---------- Provided data ----------

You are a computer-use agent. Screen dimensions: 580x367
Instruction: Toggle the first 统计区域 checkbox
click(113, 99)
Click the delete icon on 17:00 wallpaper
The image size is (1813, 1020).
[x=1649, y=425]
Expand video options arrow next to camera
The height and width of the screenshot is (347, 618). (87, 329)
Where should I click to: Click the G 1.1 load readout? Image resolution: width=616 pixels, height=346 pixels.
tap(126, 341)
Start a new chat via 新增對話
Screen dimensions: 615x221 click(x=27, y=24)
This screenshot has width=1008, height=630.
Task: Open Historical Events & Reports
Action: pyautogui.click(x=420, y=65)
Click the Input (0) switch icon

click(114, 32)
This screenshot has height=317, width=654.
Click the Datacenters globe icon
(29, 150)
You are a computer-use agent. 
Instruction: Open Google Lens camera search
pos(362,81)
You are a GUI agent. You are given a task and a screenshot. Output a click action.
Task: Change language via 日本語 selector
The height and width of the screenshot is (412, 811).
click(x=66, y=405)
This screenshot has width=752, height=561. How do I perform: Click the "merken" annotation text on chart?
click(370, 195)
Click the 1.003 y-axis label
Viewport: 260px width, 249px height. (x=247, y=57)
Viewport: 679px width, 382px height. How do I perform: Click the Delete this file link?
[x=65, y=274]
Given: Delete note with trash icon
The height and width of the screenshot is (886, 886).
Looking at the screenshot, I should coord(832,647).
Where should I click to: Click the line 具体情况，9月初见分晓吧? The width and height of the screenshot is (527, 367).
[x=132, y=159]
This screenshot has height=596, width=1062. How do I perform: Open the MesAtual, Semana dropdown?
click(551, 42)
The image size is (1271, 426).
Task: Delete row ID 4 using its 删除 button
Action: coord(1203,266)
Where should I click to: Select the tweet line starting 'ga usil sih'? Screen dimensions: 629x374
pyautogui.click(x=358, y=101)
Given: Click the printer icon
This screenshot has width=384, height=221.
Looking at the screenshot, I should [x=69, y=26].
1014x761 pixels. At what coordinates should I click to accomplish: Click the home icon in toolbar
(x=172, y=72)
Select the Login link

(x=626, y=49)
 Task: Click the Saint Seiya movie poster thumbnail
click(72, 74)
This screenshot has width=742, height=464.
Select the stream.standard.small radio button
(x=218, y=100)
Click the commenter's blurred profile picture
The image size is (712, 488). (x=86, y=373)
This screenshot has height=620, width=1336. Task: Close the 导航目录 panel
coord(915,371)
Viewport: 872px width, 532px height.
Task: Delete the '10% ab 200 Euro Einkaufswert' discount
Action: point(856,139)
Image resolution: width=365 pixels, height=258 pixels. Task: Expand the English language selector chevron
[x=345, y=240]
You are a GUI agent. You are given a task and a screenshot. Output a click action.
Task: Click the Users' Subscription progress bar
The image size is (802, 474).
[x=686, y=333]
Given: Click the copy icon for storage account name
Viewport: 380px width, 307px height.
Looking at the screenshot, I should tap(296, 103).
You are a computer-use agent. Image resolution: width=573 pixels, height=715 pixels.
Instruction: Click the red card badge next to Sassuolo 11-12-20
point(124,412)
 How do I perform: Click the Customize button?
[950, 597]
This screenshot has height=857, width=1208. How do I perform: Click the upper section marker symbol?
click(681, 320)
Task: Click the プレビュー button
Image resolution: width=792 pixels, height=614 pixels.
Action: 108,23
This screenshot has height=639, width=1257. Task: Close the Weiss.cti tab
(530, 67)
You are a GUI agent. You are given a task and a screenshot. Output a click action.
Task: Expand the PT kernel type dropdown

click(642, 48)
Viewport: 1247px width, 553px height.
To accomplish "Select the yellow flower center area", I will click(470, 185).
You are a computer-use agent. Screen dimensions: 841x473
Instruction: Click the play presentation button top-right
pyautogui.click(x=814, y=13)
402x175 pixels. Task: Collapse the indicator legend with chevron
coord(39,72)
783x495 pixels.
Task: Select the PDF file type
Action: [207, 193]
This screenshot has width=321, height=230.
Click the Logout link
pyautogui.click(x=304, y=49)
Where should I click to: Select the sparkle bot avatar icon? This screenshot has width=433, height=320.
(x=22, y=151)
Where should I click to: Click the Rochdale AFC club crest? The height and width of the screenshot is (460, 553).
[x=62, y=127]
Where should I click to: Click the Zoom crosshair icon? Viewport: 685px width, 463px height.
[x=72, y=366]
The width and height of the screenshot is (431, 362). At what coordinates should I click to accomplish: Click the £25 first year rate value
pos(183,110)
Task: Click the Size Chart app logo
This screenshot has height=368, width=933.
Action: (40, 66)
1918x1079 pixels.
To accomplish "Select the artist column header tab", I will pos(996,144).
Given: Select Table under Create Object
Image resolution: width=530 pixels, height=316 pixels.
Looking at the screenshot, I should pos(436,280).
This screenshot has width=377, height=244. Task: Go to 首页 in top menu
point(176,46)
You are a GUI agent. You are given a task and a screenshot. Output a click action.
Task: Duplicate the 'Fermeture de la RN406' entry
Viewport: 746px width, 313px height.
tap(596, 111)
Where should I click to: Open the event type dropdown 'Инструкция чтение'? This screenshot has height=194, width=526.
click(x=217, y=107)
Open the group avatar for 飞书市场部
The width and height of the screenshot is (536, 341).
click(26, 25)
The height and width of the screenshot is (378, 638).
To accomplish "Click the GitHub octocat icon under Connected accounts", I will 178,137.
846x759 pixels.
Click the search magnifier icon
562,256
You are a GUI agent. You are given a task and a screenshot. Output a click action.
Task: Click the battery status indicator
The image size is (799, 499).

----------

Task details - Repeat every entry word for word.

Reply -
You are a computer-use agent. Screen dimensions: 580x367
Instruction: Toggle the first 统计区域 checkbox
click(113, 99)
Click the delete icon on 17:00 wallpaper
The image size is (1813, 1020).
[x=1649, y=425]
Expand video options arrow next to camera
The height and width of the screenshot is (347, 618). (87, 329)
Where should I click to: Click the G 1.1 load readout? Image resolution: width=616 pixels, height=346 pixels.
tap(126, 341)
Start a new chat via 新增對話
Screen dimensions: 615x221 click(x=27, y=24)
This screenshot has width=1008, height=630.
Task: Open Historical Events & Reports
Action: pyautogui.click(x=420, y=65)
Click the Input (0) switch icon

click(114, 32)
This screenshot has height=317, width=654.
Click the Datacenters globe icon
(29, 150)
You are a computer-use agent. 
Instruction: Open Google Lens camera search
pos(362,81)
You are a GUI agent. You are given a task and a screenshot. Output a click action.
Task: Change language via 日本語 selector
The height and width of the screenshot is (412, 811).
click(x=66, y=405)
This screenshot has width=752, height=561. How do I perform: Click the "merken" annotation text on chart?
click(370, 195)
Click the 1.003 y-axis label
Viewport: 260px width, 249px height. (x=247, y=57)
Viewport: 679px width, 382px height. How do I perform: Click the Delete this file link?
[x=65, y=274]
Given: Delete note with trash icon
The height and width of the screenshot is (886, 886).
Looking at the screenshot, I should coord(832,647).
Where should I click to: Click the line 具体情况，9月初见分晓吧? The width and height of the screenshot is (527, 367).
[x=132, y=159]
This screenshot has height=596, width=1062. How do I perform: Open the MesAtual, Semana dropdown?
click(551, 42)
The image size is (1271, 426).
Task: Delete row ID 4 using its 删除 button
Action: coord(1203,266)
Where should I click to: Select the tweet line starting 'ga usil sih'? Screen dimensions: 629x374
pyautogui.click(x=358, y=101)
Given: Click the printer icon
This screenshot has width=384, height=221.
Looking at the screenshot, I should [x=69, y=26].
1014x761 pixels. At what coordinates should I click to accomplish: Click the home icon in toolbar
(x=172, y=72)
Select the Login link

(x=626, y=49)
 Task: Click the Saint Seiya movie poster thumbnail
click(72, 74)
This screenshot has width=742, height=464.
Select the stream.standard.small radio button
(x=218, y=100)
Click the commenter's blurred profile picture
The image size is (712, 488). (x=86, y=373)
This screenshot has height=620, width=1336. Task: Close the 导航目录 panel
coord(915,371)
Viewport: 872px width, 532px height.
Task: Delete the '10% ab 200 Euro Einkaufswert' discount
Action: point(856,139)
Image resolution: width=365 pixels, height=258 pixels. Task: Expand the English language selector chevron
[x=345, y=240]
You are a GUI agent. You are given a task and a screenshot. Output a click action.
Task: Click the Users' Subscription progress bar
The image size is (802, 474).
[x=686, y=333]
Given: Click the copy icon for storage account name
Viewport: 380px width, 307px height.
Looking at the screenshot, I should tap(296, 103).
You are a computer-use agent. Image resolution: width=573 pixels, height=715 pixels.
Instruction: Click the red card badge next to Sassuolo 11-12-20
point(124,412)
 How do I perform: Click the Customize button?
[950, 597]
This screenshot has height=857, width=1208. How do I perform: Click the upper section marker symbol?
click(681, 320)
Task: Click the プレビュー button
Image resolution: width=792 pixels, height=614 pixels.
Action: 108,23
This screenshot has height=639, width=1257. Task: Close the Weiss.cti tab
(530, 67)
You are a GUI agent. You are given a task and a screenshot. Output a click action.
Task: Expand the PT kernel type dropdown

click(642, 48)
Viewport: 1247px width, 553px height.
To accomplish "Select the yellow flower center area", I will click(470, 185).
You are a computer-use agent. Screen dimensions: 841x473
Instruction: Click the play presentation button top-right
pyautogui.click(x=814, y=13)
402x175 pixels. Task: Collapse the indicator legend with chevron
coord(39,72)
783x495 pixels.
Task: Select the PDF file type
Action: [207, 193]
This screenshot has width=321, height=230.
Click the Logout link
pyautogui.click(x=304, y=49)
Where should I click to: Select the sparkle bot avatar icon? This screenshot has width=433, height=320.
(x=22, y=151)
Where should I click to: Click the Rochdale AFC club crest? The height and width of the screenshot is (460, 553).
[x=62, y=127]
Where should I click to: Click the Zoom crosshair icon? Viewport: 685px width, 463px height.
[x=72, y=366]
The width and height of the screenshot is (431, 362). At what coordinates should I click to accomplish: Click the £25 first year rate value
pos(183,110)
Task: Click the Size Chart app logo
This screenshot has height=368, width=933.
Action: (40, 66)
1918x1079 pixels.
To accomplish "Select the artist column header tab", I will pos(996,144).
Given: Select Table under Create Object
Image resolution: width=530 pixels, height=316 pixels.
Looking at the screenshot, I should pos(436,280).
This screenshot has width=377, height=244. Task: Go to 首页 in top menu
point(176,46)
You are a GUI agent. You are given a task and a screenshot. Output a click action.
Task: Duplicate the 'Fermeture de la RN406' entry
Viewport: 746px width, 313px height.
tap(596, 111)
Where should I click to: Open the event type dropdown 'Инструкция чтение'? This screenshot has height=194, width=526.
click(x=217, y=107)
Open the group avatar for 飞书市场部
The width and height of the screenshot is (536, 341).
click(26, 25)
The height and width of the screenshot is (378, 638).
To accomplish "Click the GitHub octocat icon under Connected accounts", I will 178,137.
846x759 pixels.
Click the search magnifier icon
562,256
You are a GUI agent. You are given a task and a screenshot. Output a click action.
Task: Click the battery status indicator
The image size is (799, 499).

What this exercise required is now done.